===== Material shown

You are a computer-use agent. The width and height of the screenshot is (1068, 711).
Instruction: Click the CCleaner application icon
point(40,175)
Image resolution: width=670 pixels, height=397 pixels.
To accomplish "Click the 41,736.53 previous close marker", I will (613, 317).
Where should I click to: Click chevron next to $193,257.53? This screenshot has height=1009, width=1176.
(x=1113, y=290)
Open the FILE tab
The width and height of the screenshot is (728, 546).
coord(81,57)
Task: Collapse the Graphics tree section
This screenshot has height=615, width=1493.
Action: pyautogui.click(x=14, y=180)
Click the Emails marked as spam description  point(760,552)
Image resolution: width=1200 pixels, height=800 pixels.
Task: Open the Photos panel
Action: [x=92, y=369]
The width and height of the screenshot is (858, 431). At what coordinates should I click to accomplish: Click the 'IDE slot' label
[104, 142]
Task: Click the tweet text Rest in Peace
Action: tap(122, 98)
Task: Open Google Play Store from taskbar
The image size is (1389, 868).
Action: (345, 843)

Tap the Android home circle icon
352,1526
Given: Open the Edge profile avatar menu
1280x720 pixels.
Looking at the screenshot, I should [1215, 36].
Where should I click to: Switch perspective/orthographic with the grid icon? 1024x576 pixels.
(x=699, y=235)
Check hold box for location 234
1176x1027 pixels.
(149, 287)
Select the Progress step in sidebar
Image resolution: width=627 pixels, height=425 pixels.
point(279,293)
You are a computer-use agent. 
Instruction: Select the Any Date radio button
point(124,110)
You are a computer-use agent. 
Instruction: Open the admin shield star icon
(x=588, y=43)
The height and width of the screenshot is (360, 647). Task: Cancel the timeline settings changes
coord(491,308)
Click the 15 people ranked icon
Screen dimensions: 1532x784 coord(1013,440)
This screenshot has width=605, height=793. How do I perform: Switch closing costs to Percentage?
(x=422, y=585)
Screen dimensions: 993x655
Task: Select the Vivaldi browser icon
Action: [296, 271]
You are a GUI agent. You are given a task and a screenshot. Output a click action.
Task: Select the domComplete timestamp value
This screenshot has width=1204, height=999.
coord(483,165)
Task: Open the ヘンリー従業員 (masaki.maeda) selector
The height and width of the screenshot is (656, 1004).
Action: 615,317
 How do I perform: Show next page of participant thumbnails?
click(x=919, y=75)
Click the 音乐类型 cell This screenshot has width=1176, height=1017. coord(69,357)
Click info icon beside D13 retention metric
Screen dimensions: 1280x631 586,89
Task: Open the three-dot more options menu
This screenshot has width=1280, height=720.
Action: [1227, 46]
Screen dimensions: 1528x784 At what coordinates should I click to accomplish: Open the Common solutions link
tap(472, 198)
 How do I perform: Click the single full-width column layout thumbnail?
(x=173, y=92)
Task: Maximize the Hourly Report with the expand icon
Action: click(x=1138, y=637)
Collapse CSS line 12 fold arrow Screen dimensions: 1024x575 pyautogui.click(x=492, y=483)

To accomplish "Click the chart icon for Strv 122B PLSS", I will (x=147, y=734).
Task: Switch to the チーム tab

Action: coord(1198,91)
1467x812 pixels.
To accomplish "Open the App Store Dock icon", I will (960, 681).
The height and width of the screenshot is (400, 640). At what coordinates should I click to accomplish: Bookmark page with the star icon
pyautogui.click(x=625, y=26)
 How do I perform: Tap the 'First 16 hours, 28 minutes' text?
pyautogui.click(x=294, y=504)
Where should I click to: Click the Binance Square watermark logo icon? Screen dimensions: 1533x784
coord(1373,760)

==========

Task to complete >>
Give back the records above, character for character.

Task output >>
You are a computer-use agent. The width and height of the screenshot is (1068, 711).
Instruction: Click the CCleaner application icon
point(40,175)
Image resolution: width=670 pixels, height=397 pixels.
To accomplish "Click the 41,736.53 previous close marker", I will (613, 317).
Where should I click to: Click chevron next to $193,257.53? This screenshot has height=1009, width=1176.
(x=1113, y=290)
Open the FILE tab
The width and height of the screenshot is (728, 546).
coord(81,57)
Task: Collapse the Graphics tree section
This screenshot has height=615, width=1493.
Action: pyautogui.click(x=14, y=180)
Click the Emails marked as spam description  point(760,552)
Image resolution: width=1200 pixels, height=800 pixels.
Task: Open the Photos panel
Action: [x=92, y=369]
The width and height of the screenshot is (858, 431). At what coordinates should I click to accomplish: Click the 'IDE slot' label
[104, 142]
Task: Click the tweet text Rest in Peace
Action: tap(122, 98)
Task: Open Google Play Store from taskbar
The image size is (1389, 868).
Action: (345, 843)

Tap the Android home circle icon
352,1526
Given: Open the Edge profile avatar menu
1280x720 pixels.
Looking at the screenshot, I should [1215, 36].
Where should I click to: Switch perspective/orthographic with the grid icon? 1024x576 pixels.
(x=699, y=235)
Check hold box for location 234
1176x1027 pixels.
(149, 287)
Select the Progress step in sidebar
Image resolution: width=627 pixels, height=425 pixels.
point(279,293)
You are a computer-use agent. 
Instruction: Select the Any Date radio button
point(124,110)
You are a computer-use agent. 
Instruction: Open the admin shield star icon
(x=588, y=43)
The height and width of the screenshot is (360, 647). Task: Cancel the timeline settings changes
coord(491,308)
Click the 15 people ranked icon
Screen dimensions: 1532x784 coord(1013,440)
This screenshot has width=605, height=793. How do I perform: Switch closing costs to Percentage?
(x=422, y=585)
Screen dimensions: 993x655
Task: Select the Vivaldi browser icon
Action: [296, 271]
You are a GUI agent. You are given a task and a screenshot. Output a click action.
Task: Select the domComplete timestamp value
This screenshot has width=1204, height=999.
coord(483,165)
Task: Open the ヘンリー従業員 (masaki.maeda) selector
The height and width of the screenshot is (656, 1004).
Action: 615,317
 How do I perform: Show next page of participant thumbnails?
click(x=919, y=75)
Click the 音乐类型 cell This screenshot has width=1176, height=1017. coord(69,357)
Click info icon beside D13 retention metric
Screen dimensions: 1280x631 586,89
Task: Open the three-dot more options menu
This screenshot has width=1280, height=720.
Action: [1227, 46]
Screen dimensions: 1528x784 At what coordinates should I click to accomplish: Open the Common solutions link
tap(472, 198)
 How do I perform: Click the single full-width column layout thumbnail?
(x=173, y=92)
Task: Maximize the Hourly Report with the expand icon
Action: click(x=1138, y=637)
Collapse CSS line 12 fold arrow Screen dimensions: 1024x575 pyautogui.click(x=492, y=483)

To accomplish "Click the chart icon for Strv 122B PLSS", I will (x=147, y=734).
Task: Switch to the チーム tab

Action: coord(1198,91)
1467x812 pixels.
To accomplish "Open the App Store Dock icon", I will (960, 681).
The height and width of the screenshot is (400, 640). At what coordinates should I click to accomplish: Bookmark page with the star icon
pyautogui.click(x=625, y=26)
 How do I perform: Tap the 'First 16 hours, 28 minutes' text?
pyautogui.click(x=294, y=504)
Where should I click to: Click the Binance Square watermark logo icon? Screen dimensions: 1533x784
coord(1373,760)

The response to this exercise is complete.